**Task details:** All records are to be restated exactly, each line as it reads.

**Records supplied:**
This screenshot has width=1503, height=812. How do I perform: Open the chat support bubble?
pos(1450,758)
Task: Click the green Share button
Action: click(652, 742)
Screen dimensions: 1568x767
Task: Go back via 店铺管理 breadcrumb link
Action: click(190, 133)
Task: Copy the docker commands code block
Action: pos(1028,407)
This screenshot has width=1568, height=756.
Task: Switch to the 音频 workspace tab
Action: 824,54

**Answer to the problem:**
This screenshot has width=1503, height=812. How do I perform: Open the chat support bubble?
pos(1450,758)
Task: Click the green Share button
Action: click(652, 742)
Screen dimensions: 1568x767
Task: Go back via 店铺管理 breadcrumb link
Action: click(190, 133)
Task: Copy the docker commands code block
Action: pos(1028,407)
This screenshot has width=1568, height=756.
Task: Switch to the 音频 workspace tab
Action: 824,54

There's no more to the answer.